[Written task]:
Put the records into a numbered list, beginning at the line that contains "Given: Switch on" and ending after the line that contains "click(x=263, y=47)", leaving out any blank lines.

[Record extracts]:
▬▬▬▬▬▬

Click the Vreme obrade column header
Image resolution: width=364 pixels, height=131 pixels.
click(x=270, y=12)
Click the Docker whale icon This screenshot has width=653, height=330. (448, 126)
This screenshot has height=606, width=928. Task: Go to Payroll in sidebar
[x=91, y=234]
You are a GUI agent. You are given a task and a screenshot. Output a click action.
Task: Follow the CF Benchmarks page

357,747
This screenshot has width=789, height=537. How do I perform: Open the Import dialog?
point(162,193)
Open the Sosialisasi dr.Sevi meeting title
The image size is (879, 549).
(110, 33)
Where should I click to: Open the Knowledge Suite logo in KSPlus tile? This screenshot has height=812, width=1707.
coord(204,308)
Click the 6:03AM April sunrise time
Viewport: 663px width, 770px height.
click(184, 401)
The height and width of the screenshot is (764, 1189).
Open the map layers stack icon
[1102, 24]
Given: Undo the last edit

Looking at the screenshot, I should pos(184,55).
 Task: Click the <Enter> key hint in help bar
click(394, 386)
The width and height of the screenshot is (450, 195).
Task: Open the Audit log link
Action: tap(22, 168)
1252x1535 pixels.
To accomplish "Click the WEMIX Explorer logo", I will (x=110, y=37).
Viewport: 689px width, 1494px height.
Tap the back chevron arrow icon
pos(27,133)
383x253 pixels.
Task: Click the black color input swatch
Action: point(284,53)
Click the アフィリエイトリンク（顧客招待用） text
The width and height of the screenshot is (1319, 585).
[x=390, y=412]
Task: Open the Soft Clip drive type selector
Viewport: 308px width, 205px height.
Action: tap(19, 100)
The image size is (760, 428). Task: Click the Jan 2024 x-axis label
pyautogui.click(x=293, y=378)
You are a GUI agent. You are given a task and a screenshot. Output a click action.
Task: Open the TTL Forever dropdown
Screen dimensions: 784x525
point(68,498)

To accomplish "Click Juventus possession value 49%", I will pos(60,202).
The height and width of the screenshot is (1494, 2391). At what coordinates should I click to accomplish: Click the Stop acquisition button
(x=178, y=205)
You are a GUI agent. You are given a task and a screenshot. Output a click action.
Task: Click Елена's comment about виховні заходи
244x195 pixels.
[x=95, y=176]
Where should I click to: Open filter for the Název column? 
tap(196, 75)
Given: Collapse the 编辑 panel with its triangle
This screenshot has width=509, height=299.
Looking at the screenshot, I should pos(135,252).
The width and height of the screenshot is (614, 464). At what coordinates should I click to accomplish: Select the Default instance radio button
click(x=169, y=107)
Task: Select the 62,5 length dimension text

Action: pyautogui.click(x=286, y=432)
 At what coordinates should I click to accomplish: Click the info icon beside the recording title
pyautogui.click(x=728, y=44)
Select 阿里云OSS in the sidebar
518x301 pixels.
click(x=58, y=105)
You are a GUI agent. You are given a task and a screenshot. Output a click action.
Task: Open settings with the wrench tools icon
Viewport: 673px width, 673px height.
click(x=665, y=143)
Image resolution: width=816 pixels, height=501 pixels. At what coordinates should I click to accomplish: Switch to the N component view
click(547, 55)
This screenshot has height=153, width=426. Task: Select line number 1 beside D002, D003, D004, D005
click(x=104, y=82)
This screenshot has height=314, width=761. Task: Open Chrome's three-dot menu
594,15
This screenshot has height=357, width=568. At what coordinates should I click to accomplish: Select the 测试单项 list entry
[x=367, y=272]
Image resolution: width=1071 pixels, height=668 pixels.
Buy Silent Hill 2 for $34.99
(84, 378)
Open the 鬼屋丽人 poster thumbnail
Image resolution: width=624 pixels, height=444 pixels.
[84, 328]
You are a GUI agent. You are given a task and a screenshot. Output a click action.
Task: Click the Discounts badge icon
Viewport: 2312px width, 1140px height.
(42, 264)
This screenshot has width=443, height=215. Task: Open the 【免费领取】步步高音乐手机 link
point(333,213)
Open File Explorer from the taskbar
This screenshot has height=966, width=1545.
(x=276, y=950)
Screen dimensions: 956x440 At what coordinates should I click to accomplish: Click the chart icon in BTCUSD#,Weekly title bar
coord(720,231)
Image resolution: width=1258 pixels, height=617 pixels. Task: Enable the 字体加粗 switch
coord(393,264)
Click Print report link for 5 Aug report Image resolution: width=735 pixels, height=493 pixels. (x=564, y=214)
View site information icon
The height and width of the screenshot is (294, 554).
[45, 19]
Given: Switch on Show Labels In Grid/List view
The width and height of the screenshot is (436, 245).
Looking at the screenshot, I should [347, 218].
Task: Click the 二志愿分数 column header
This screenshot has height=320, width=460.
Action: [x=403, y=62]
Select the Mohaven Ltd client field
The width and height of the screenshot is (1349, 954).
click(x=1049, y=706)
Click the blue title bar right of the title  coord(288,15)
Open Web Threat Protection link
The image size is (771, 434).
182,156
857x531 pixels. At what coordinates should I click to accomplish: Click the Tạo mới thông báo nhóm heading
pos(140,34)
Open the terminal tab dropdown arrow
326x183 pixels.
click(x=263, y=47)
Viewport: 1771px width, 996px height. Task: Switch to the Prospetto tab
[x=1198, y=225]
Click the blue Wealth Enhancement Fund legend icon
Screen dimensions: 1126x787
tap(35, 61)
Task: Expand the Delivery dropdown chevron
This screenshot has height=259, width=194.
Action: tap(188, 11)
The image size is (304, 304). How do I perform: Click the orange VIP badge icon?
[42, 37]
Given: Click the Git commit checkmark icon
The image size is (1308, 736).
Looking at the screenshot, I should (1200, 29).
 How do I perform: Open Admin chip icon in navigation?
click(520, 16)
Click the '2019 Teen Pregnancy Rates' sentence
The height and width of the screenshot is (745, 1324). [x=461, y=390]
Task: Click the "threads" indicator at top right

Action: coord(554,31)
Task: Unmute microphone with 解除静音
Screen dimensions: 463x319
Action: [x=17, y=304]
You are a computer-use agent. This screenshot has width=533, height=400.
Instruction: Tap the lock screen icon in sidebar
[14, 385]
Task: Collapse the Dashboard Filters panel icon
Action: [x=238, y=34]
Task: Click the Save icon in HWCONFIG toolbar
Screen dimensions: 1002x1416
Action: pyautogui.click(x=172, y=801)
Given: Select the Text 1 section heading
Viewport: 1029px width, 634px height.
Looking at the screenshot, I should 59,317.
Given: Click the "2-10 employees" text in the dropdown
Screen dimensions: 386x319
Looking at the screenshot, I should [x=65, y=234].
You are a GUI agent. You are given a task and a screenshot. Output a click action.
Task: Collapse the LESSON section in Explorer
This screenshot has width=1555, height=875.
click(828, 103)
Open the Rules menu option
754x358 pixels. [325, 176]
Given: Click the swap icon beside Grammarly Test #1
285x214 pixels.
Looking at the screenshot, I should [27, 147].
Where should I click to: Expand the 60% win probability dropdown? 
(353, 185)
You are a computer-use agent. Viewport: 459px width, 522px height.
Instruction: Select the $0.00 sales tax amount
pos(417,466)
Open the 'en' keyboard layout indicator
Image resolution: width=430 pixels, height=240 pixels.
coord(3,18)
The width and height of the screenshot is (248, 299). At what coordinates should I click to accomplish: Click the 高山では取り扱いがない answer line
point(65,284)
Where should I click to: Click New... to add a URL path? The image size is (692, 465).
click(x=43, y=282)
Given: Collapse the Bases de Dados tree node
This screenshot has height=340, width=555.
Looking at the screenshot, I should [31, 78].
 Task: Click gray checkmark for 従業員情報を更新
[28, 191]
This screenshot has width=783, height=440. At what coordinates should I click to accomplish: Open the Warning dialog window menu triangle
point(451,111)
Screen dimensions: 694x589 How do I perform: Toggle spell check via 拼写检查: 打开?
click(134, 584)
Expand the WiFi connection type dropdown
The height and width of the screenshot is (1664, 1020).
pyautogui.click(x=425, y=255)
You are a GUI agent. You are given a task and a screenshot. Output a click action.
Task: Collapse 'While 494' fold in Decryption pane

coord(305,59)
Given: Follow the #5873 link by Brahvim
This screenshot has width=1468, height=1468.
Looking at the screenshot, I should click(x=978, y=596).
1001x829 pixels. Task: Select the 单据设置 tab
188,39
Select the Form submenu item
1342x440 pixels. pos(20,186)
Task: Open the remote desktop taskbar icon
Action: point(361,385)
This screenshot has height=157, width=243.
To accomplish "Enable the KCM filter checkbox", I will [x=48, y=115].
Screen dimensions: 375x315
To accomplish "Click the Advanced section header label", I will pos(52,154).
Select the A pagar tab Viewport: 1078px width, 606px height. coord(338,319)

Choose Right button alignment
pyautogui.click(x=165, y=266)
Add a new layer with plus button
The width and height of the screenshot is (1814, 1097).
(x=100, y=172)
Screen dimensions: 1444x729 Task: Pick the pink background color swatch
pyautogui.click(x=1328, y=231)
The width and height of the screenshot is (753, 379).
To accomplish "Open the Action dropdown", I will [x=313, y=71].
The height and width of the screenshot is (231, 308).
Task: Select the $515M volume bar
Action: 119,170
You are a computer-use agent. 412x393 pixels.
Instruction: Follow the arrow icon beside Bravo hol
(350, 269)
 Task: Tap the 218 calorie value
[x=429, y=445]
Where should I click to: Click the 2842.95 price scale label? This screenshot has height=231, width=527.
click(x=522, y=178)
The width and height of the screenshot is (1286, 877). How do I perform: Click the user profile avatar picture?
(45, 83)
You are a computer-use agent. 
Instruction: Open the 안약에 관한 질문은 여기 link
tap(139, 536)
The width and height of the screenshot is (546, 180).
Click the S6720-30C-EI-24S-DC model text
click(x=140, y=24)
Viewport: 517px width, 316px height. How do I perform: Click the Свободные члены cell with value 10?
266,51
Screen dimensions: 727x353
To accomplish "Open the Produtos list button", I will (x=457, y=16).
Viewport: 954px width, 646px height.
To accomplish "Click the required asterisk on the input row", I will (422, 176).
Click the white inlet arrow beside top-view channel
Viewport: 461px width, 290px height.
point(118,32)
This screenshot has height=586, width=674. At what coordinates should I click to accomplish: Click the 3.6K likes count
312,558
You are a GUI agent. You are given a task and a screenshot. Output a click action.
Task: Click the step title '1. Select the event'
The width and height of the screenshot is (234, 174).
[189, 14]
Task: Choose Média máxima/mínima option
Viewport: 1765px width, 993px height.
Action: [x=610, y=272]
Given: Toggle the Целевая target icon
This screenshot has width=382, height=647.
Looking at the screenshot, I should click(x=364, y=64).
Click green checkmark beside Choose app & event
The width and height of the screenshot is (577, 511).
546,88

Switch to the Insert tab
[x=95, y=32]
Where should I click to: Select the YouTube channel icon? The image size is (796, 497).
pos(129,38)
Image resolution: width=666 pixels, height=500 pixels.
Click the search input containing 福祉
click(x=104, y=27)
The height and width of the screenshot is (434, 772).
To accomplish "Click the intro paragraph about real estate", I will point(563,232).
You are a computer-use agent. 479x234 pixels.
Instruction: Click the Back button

▬▬▬▬▬▬

[Task output]:
1. Given: Switch on Show Labels In Grid/List view
2. The width and height of the screenshot is (436, 245).
3. Looking at the screenshot, I should [347, 218].
4. Task: Click the 二志愿分数 column header
5. This screenshot has height=320, width=460.
6. Action: [x=403, y=62]
7. Select the Mohaven Ltd client field
8. The width and height of the screenshot is (1349, 954).
9. click(x=1049, y=706)
10. Click the blue title bar right of the title  coord(288,15)
11. Open Web Threat Protection link
12. The image size is (771, 434).
13. 182,156
14. 857x531 pixels. At what coordinates should I click to accomplish: Click the Tạo mới thông báo nhóm heading
15. pos(140,34)
16. Open the terminal tab dropdown arrow
17. 326x183 pixels.
18. click(x=263, y=47)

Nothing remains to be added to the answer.